## What you need to do
From the entries below, transcribe exactly the lines between the line holding "Task: Click the mageworx logo" and the line holding "This screenshot has height=728, width=1288.", inclusive; skip all other lines.

## Records

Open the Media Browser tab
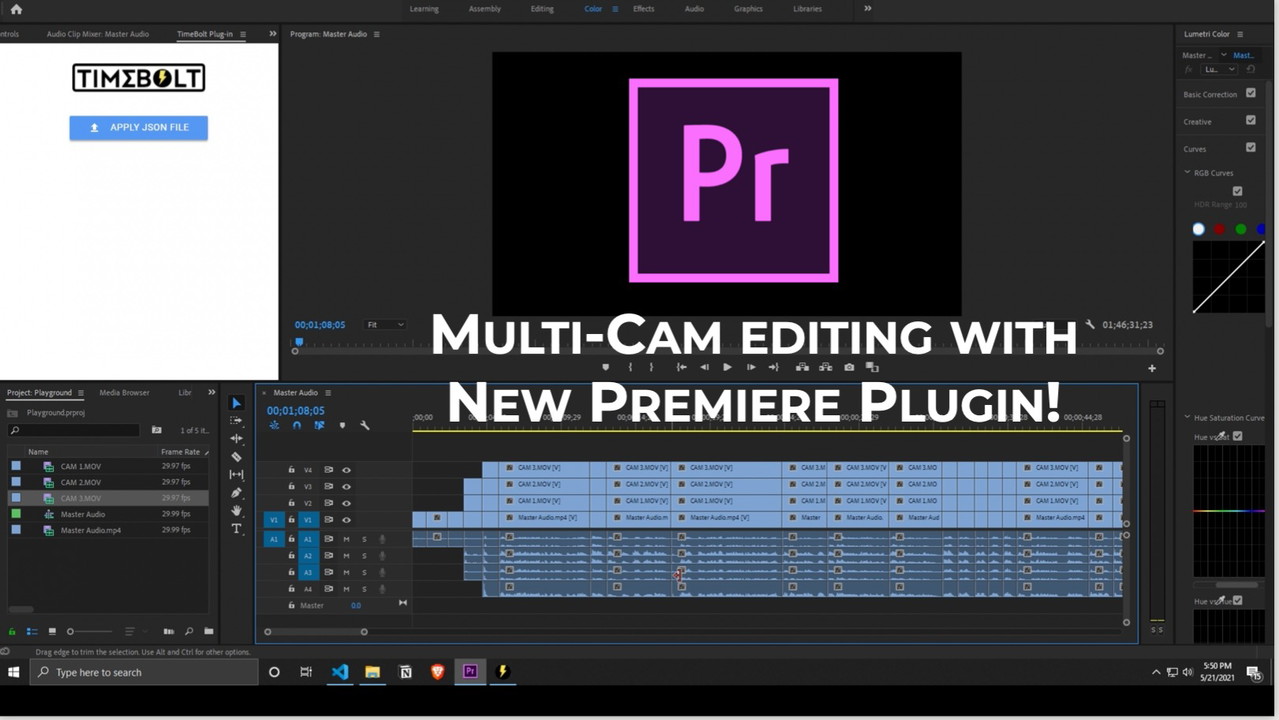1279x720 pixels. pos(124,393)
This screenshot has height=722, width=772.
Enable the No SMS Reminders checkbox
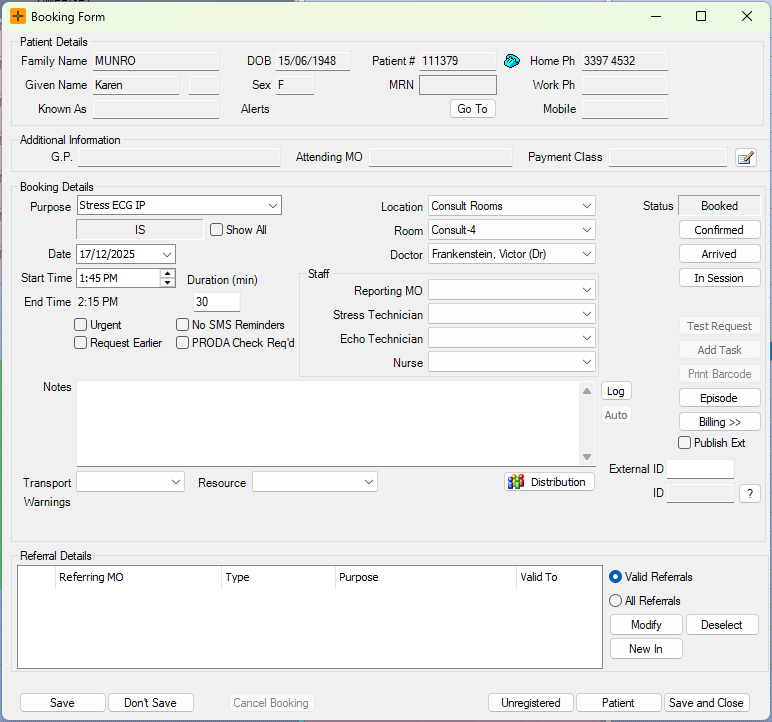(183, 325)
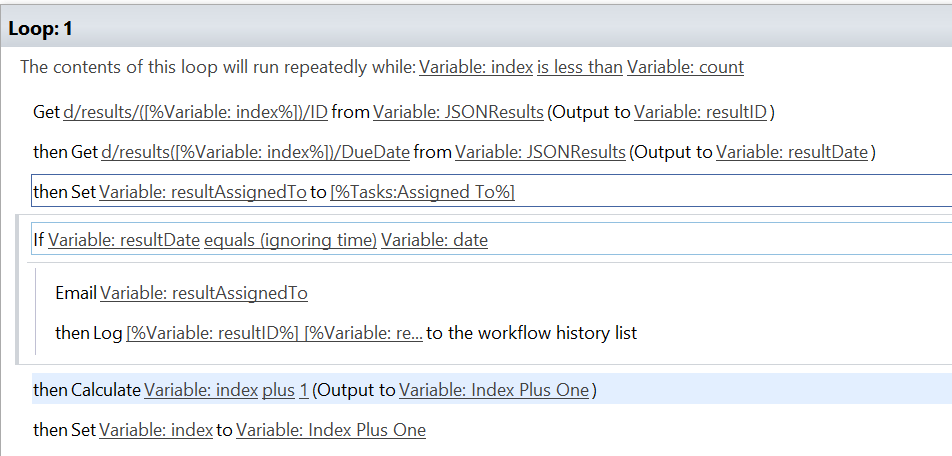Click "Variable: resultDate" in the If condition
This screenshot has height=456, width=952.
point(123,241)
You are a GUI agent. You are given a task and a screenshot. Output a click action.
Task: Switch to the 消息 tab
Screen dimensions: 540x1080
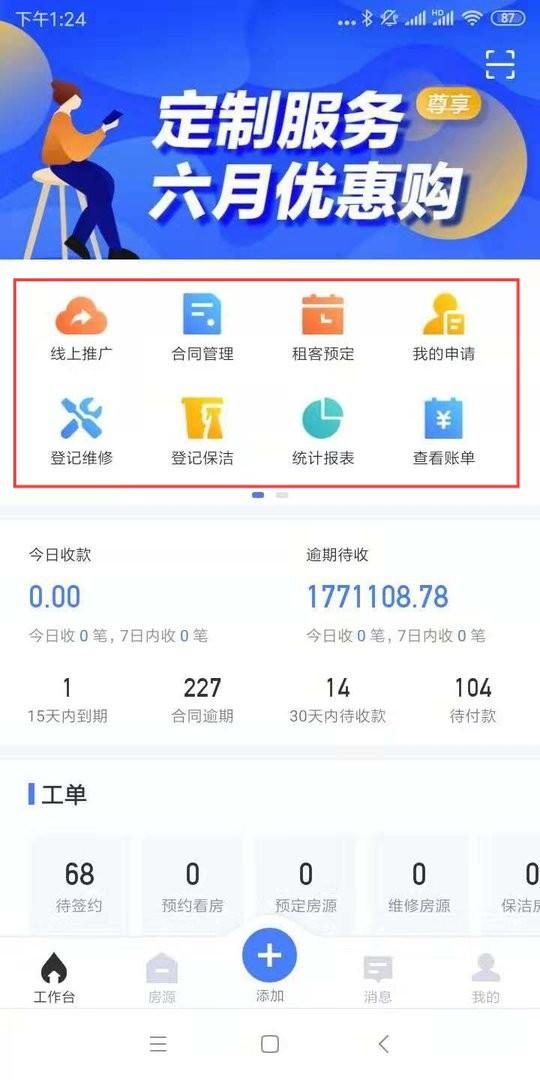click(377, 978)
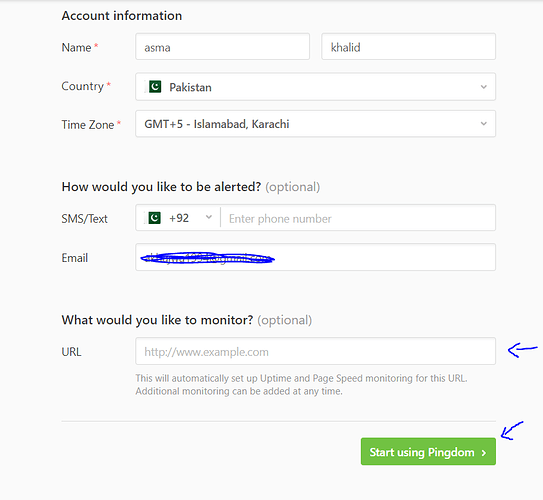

...

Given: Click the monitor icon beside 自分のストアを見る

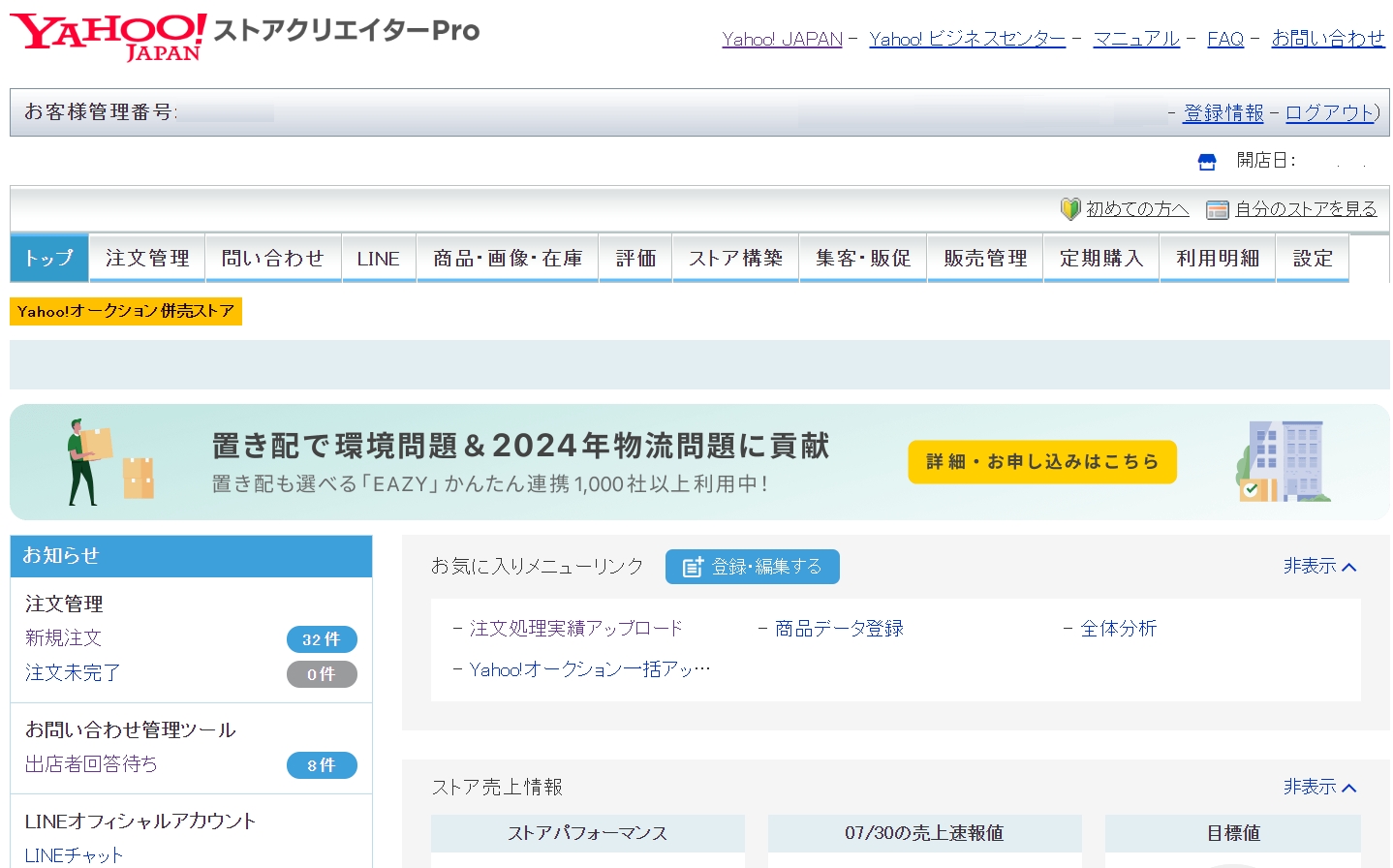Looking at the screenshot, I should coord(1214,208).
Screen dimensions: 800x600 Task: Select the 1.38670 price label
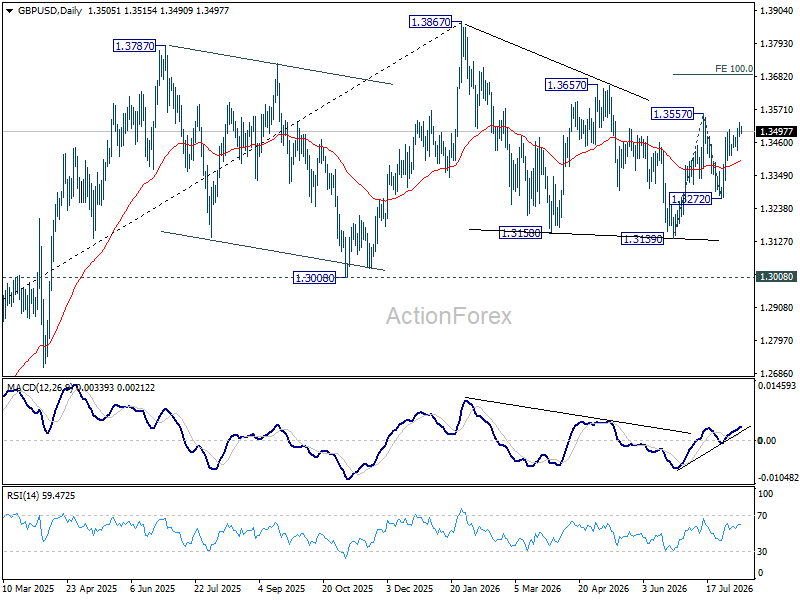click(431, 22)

...

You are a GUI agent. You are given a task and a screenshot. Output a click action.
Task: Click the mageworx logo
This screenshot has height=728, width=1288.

## Task response
Task: Click the mageworx logo
This screenshot has height=728, width=1288.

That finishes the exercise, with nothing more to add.